Compressor 3. Compressor lets you convert video and audio from one format to another (for example, take an uncompressed HD movie and compress it to a smaller size that’s ready for the Internet or the iPod). Compressor gets a new interface that shows you all of its components together (settings, previews, batch progress), so you don’t have to call them up separately. But Compressor should really be easier to use. We wish it automatically preserved the aspect ratio of our source material so we didn’t need a calculator to do the math ourselves. We wish it could name different versions of the same encode sequentially (mymovie1.mov, mymovie2.mov) instead of asking us to manually rename each instance. And we wish Apple would finally solve the dreaded “Cannot submit to batch” error, which seems to occur randomly and stops the app in its tracks.
The bottom line. Without a doubt, no other video/film production software suite can offer as much as Final Cut Studio 2. Avid’s software is less an integrated suite and more a confederation of independent apps that still manage to miss key functions (such as DVD authoring). Not even Adobe’s new Production Suite, which launches in the fall, can quite match Final Cut’s tools when it comes to pure video production.

◇ ◇ ◇ ◇ ◇ ◇ ◇

Your objective:
Write the next part of the Final Cut Studio 2 review, picking up after its bottom-line paragraph. The material that follows comes from a separate source.

Dataset excerpt:
◇ ◇ ◇ ◇ ◇ ◇ ◇

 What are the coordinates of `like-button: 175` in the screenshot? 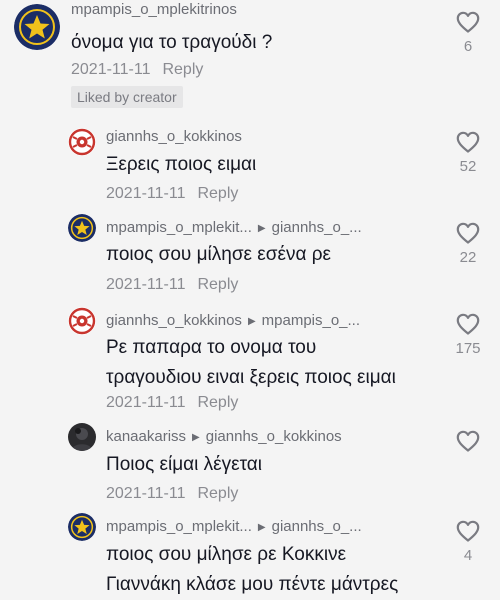 It's located at (468, 335).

◇ ◇ ◇ ◇ ◇ ◇ ◇

Final answer:
COMPANY: Apple
CONTACT: www.apple.com
PRICE: $1,299; upgrades from $499
REQUIREMENTS: 1.25GHz G4 or faster or Intel processor, Mac OS 10.4.9 or later, 1GB RAM (2GB recommended for compressed HD or uncompressed SD video; 4GB for uncompressed HD), Quartz Extreme graphics card (top-tier cards highly recommended for Motion and Color; no integrated Intel graphics of MacBooks)
Offers a pro-level app for each step of the production and distribution process. Includes a host of new features that save time and improve output. Apps work seamlessly together. Competitive price.
Beefy requirements for some apps. DVD Studio Pro unchanged (no Blu-ray support). Color application features a different interface.